Historical materialism is a Marxist term that describes the progression of history through class struggle.
All ideas and thoughts come from existing material conditions. The ideas of the ruling class are the dominant ideas; therefore, ideology is used by the ruling class to maintain the status quo. Systems like nationality, religion, and family are examples of ideology. Every revolution presents new ideas that become orthodoxy.
The means of production are capital goods like raw materials, machinery, and tools. They are used to produce financial value.
Negative unity is also called the unity of opposites. It describes the coming together of two mutually exclusive moments in synthesis.

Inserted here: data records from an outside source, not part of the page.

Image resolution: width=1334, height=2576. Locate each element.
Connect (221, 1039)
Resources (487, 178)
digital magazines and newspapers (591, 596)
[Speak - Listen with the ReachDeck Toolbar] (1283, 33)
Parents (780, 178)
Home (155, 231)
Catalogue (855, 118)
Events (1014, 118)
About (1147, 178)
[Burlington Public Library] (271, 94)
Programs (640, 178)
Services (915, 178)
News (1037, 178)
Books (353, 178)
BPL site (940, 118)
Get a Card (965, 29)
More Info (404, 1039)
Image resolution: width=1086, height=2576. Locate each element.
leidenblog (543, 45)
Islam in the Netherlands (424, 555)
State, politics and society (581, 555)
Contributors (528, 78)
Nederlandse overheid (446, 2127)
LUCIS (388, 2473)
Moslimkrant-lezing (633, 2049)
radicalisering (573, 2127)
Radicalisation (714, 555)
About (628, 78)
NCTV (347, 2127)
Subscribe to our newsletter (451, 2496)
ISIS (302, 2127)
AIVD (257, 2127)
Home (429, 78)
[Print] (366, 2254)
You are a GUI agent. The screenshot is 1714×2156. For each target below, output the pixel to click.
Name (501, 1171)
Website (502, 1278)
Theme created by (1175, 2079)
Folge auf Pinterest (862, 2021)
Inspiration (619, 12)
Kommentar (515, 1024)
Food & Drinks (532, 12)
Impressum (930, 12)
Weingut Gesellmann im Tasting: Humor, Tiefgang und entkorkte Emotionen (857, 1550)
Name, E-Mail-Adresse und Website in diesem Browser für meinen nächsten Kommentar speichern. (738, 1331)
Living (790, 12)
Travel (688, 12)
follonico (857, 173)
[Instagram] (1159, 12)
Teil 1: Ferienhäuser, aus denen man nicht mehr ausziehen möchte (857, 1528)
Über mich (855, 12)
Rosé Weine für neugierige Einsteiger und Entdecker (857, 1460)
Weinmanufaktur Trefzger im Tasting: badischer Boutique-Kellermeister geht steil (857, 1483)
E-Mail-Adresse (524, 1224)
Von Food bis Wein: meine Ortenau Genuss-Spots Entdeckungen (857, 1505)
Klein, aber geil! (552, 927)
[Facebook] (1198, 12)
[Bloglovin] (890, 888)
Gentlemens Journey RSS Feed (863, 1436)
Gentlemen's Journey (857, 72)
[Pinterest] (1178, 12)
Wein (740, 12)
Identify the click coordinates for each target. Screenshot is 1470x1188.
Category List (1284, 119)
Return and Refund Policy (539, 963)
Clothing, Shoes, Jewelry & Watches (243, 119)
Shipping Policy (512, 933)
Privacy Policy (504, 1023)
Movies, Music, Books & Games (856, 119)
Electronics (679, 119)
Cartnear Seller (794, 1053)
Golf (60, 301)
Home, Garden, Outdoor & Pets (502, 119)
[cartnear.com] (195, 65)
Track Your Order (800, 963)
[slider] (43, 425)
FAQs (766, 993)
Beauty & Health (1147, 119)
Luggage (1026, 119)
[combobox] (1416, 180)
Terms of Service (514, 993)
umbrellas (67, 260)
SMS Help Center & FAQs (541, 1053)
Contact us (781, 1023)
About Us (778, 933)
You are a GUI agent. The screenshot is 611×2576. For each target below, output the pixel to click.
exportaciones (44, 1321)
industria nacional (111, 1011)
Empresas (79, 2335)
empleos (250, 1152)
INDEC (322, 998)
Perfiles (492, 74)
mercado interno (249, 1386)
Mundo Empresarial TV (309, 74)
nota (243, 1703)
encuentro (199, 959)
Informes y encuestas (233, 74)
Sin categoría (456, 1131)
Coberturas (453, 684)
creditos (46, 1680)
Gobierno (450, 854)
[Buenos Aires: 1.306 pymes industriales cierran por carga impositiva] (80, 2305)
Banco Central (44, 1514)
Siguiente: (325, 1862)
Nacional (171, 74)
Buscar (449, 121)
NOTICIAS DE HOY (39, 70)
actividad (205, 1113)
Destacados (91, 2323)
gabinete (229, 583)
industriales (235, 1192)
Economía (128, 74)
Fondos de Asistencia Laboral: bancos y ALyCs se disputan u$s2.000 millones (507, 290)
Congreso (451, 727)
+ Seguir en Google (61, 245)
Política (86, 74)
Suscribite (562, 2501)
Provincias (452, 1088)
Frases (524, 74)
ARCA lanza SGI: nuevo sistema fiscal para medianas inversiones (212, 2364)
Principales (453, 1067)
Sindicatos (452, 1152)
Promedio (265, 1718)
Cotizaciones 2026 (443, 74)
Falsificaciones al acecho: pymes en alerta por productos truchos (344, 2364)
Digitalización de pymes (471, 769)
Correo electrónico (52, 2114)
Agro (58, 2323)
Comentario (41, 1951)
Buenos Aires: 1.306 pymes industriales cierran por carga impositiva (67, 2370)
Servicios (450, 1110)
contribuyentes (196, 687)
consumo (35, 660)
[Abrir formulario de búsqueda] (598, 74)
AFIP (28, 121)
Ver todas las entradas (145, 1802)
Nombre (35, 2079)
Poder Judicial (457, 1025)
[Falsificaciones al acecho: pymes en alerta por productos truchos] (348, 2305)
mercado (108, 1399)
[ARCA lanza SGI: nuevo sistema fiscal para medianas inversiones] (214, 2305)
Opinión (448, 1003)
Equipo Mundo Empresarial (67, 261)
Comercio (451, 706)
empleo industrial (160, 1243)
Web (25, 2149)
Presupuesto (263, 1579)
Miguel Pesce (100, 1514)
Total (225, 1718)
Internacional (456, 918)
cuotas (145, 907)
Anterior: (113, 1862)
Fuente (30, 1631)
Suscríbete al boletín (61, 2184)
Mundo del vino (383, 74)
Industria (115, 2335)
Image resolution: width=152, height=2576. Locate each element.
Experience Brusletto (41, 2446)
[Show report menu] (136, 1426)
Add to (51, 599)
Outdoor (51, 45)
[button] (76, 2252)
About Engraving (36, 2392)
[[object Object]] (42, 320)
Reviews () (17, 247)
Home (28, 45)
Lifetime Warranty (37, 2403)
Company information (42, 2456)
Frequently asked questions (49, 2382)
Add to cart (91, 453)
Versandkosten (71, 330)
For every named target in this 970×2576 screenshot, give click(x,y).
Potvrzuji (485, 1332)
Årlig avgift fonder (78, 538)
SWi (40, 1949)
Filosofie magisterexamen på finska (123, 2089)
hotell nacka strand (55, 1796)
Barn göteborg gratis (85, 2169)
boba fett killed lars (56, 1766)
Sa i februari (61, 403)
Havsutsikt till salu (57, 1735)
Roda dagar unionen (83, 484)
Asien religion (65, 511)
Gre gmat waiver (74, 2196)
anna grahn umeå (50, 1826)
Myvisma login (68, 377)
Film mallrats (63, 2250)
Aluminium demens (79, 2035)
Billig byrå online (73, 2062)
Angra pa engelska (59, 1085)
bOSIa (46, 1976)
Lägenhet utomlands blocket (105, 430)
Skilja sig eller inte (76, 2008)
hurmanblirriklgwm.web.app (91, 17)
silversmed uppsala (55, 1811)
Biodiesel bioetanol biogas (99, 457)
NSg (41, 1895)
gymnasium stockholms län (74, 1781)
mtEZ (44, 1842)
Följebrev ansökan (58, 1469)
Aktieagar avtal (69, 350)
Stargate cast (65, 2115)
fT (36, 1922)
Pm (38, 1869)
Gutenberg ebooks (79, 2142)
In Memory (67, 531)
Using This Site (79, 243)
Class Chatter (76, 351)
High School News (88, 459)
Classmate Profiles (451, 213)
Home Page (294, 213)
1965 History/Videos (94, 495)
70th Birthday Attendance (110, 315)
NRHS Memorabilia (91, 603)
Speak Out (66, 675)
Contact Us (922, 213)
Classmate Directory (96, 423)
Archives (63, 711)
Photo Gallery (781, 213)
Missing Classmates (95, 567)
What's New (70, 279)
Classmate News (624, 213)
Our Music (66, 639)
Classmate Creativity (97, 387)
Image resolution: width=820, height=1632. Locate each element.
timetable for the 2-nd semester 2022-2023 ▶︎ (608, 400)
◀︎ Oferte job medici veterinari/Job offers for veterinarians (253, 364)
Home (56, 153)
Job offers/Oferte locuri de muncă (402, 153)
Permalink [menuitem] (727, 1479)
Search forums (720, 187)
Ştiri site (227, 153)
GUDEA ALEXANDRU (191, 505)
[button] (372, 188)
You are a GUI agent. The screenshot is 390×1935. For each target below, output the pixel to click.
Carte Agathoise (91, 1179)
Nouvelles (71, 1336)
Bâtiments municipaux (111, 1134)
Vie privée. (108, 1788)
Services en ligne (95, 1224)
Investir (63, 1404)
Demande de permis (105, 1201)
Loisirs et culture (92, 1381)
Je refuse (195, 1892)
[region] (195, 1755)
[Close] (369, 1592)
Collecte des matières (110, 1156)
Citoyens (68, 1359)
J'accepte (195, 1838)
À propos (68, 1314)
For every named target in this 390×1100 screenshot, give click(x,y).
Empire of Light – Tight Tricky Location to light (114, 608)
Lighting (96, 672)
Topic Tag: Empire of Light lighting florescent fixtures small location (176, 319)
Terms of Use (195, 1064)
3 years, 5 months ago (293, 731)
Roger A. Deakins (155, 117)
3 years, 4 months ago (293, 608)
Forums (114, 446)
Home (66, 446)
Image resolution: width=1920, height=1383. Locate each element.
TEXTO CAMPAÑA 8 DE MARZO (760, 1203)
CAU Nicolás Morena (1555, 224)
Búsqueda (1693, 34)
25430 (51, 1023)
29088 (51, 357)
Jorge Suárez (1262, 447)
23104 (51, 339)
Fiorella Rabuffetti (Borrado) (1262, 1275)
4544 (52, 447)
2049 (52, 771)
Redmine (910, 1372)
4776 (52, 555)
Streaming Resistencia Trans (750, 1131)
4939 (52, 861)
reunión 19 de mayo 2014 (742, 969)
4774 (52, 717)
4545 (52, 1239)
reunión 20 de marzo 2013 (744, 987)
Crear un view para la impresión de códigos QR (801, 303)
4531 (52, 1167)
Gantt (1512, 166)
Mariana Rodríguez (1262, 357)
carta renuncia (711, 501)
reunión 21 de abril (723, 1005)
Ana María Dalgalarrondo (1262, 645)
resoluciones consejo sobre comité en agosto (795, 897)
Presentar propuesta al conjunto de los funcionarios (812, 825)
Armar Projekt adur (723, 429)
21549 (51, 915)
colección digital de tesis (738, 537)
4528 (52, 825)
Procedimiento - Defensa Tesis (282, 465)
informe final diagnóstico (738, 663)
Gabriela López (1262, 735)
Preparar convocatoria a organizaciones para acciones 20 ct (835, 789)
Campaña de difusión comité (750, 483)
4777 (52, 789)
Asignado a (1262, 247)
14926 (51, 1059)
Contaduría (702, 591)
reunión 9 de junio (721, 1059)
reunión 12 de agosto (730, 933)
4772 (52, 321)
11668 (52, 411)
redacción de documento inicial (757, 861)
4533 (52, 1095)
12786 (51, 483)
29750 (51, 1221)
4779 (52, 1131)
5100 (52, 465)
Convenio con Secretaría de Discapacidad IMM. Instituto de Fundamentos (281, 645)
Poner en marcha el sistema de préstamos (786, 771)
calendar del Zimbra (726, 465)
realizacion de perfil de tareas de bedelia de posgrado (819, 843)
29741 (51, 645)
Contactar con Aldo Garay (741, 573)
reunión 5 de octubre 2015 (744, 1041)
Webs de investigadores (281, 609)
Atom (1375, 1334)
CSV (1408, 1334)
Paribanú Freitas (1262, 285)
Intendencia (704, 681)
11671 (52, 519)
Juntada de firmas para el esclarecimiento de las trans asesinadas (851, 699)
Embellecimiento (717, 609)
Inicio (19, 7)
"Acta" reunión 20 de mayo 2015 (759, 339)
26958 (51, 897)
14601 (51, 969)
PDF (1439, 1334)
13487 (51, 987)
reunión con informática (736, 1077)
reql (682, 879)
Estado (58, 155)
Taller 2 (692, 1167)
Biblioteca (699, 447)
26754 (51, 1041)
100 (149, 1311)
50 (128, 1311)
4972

The proletariat are a class of wage-workers. They are also called the working class. Their labor power is their only significant material asset. They sell their labor to the bourgeoise who own the means of production.
This term references Daniel Defoe’s 1719 novel Robinson Crusoe. The novel is about a castaway stranded on a desert island. The term “robinsonades” describes the fantasy of a man exiled from society who has to survive in the wild. This utopian ideal of the individual who escapes society to exist in state is dismissed by Marx as ahistorical. Marx uses the expression in the “Introduction to the Critique of Political Economy” to dismiss theories of human nature employed by Adam Smith and David Ricardo. Marx challenges the tradition of political economy, which argues that specialized tasks arose in society on the basis of self-interest and competitive advantage. This theory shows man progressing from a state of nature through the division of labor. The character Crusoe divides his tasks carefully to maximize his efficiency. Marx describes how political economists like Smith and Ricardo use this framework to make the primitive hunter or fisher a precursor to an acquisitive, capitalist society.
In the decades after the Hegel’s death in 1831, a group of young German philosophers reinterpreted his ideas. The Young Hegelians supported Hegel’s idea of historical progress but argued that freedom was impossible under the current forms of the state. They used Hegelian frameworks to criticize the church and the state. They broke from the “Right” or “Old” Hegelian philosophers who used Hegel’s teleological view of history to argue that history had reached perfection.
Ludwig Feuerbach, Bruno Bauer, and Max Stirner were prominent Young Hegelians. They argued that reason and freedom are the guiding forces of history, and that true freedom is not possible under the current rule. Instead, they sought to change consciousness. This is a conservative outlook. Marx and Engels criticize the Young Hegelian philosophers for overemphasizing the world of concepts and ideas at the expense of real, material conditions, as these ideas do not challenge the material conditions of the world.